The Fed is still worried about inflation, but the FOMC elected to leave rates alone. Why? Yes, the Fed is very keen on controlling inflation, but they also don't want to raise interest rates at a pace that's going to snuff out economic growth and push the U.S. economy into that dark closet called recession. This pause will give the FOMC a chance to see if the 17 straight rate hikes instituted since the summer of 2004 were enough to get inflation under control. It's kinda' like cooking scrambled eggs: you want to turn off the heat before the eggs are done and let the heat from the pan finish the cooking job; keep the heat on for too long and you end up burning the eggs.

Many economists and investors feel that today's Fed action was a "pause" as opposed to a termination of the rate-raising regimen that began 2 years ago. If the economic reports (GDP, CPI, PPI, Employment Situation, etc.) released between now and the next FOMC meeting indicate that inflation still needs taming, then it's a pretty safe bet that the Fed will react by raising rates by at least 25 basis points on September 20TH. If inflation looks really bad then we may be in for a 50 basis point hike next month.

As of right now, the investors who trade in Fed Funds Futures have odds at about 33% (according to current pricing on contracts) that the FOMC will elect to raise the benchmark Fed Funds Target Rate by 25 basis points to 5.50% at the September 20TH, 2006 monetary policy meeting.
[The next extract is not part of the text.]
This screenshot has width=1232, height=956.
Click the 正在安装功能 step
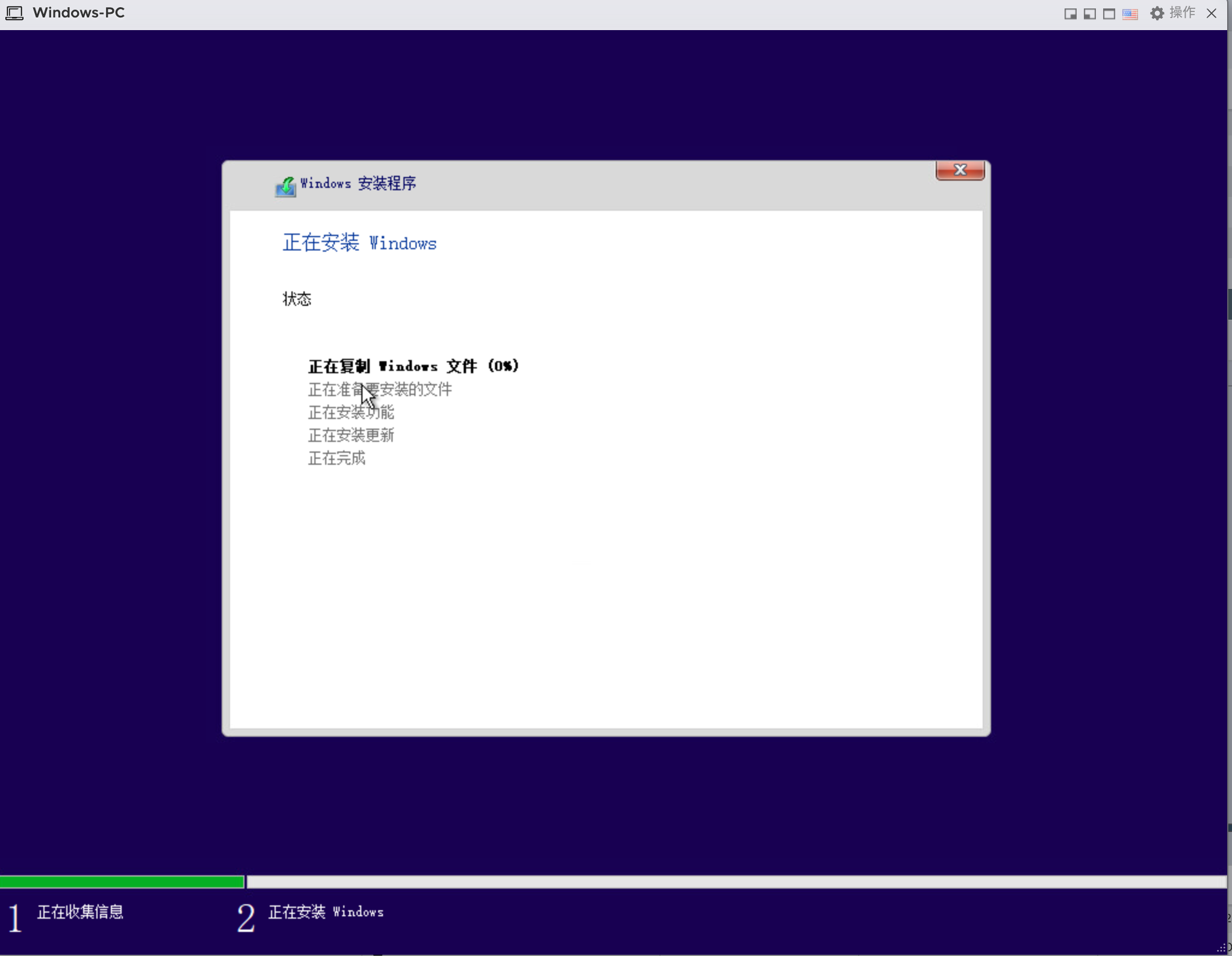pos(351,412)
Simple Summary of the latest Prime Rate Predictions:
  • Current odds that the Prime Rate will rise
    to 8.50% on September 20TH, 2006: 33%
  • Current odds that the Prime Rate will rise
    to 8.50% by the end of the year: 53%

  • NB: Prime Rate = (The Fed Funds Target Rate + 3)

The odds related to Fed Funds Futures contracts--widely accepted as the best predictor of where the FOMC will take the benchmark Fed Funds Target Rate--are continually changing, so stay tuned to this blog for the latest odds (TIP: type the URL www.PrimeRatePredictions.com into your web browser as a shortcut to this blog, or, if you prefer, www.PrimeRateForecast.com).

Here's a clip from the press release that was issued by the FOMC this afternoon:

The Federal Open Market Committee decided today to keep its target for the federal funds rate at 5-1/4 percent.

Economic growth has moderated from its quite strong pace earlier this year, partly reflecting a gradual cooling of the housing market and the lagged effects of increases in interest rates and energy prices.

Readings on core inflation have been elevated in recent months, and the high levels of resource utilization and of the prices of energy and other commodities have the potential to sustain inflation pressures. However, inflation pressures seem likely to moderate over time, reflecting contained inflation expectations and the cumulative effects of monetary policy actions and other factors restraining aggregate demand.

Nonetheless, the Committee judges that some inflation risks remain. The extent and timing of any additional firming that may be needed to address these risks will depend on the evolution of the outlook for both inflation and economic growth, as implied by incoming information.

Voting for the FOMC monetary policy action were: Ben S. Bernanke, Chairman; Timothy F. Geithner, Vice Chairman; Susan S. Bies; Jack Guynn; Donald L. Kohn; Randall S. Kroszner; Sandra Pianalto; Kevin M. Warsh; and Janet L. Yellen. Voting against was Jeffrey M. Lacker, who preferred an increase of 25 basis points in the federal funds rate target at this meeting."